Батюшка махал кадилом и пел псалмы. Прихожане внимали ему как могли.
Я просто сидел в углу сельской церкви, и тупо смотрел в окно. И все.
Там, в задрапированном морозом кристалле, разрисованном солнцем,
мелькали редкие тени прохожих. Люди, люди, люди. Сбежав из суетной
и жлобской столицы, туда, где в час пик можно пересечь перекресток
походкой уставшего тракториста, я искал простого покоя и тишины.
Желел ли я себя? Немного, как все, кто так ине нашел здравого ответа
на все уродство бытия, на ежедневное предательство и мелочность тех,
с кем приходится вести дела. Но и провинция пестрила не самым лучшим,
отчего змея сознания, кусающая себя за хвост, скалилась беспрестанно.
И я не выдержал:
- Господи, - спросил я тихо и просто,без всякого содрогания в голосе,
- ну, и зачем ты поналепил этого говна? Мог же создать шедевры. Или?
Господь качнул головой в сторону. Но промолчал, уверенный в правоте.

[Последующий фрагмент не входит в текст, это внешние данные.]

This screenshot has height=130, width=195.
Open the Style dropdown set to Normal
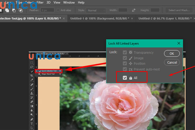[96, 10]
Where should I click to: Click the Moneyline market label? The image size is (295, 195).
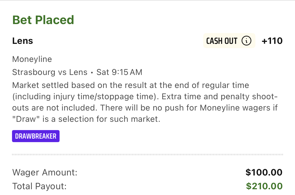click(x=32, y=59)
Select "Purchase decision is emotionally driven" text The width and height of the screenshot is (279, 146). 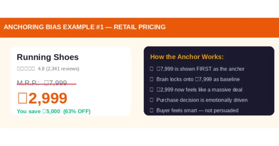pyautogui.click(x=202, y=100)
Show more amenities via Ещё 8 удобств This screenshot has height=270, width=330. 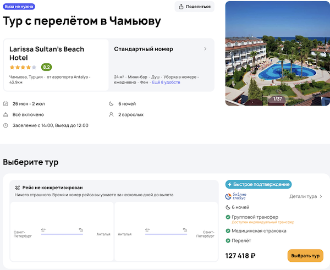[x=166, y=82]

- Да. Знаю, - продолжил я, нисколько не передразнивая, лишь с досадой,
- но, ведь возможна гармония в мире без подонков, засранцев и сволочи...
Господь посмотрел на меня с иронией, но снова промолчал, уже подобрев.
- Хорошо, - вздохнул я, уже не такой расстроенный Его созданием, и встал,
- только на Страшном Суде будь объективен в критике. Я - тоже Твое создание.
Господь расхохотался так, что батюшка и прихожане вздрогнули, и оторопели.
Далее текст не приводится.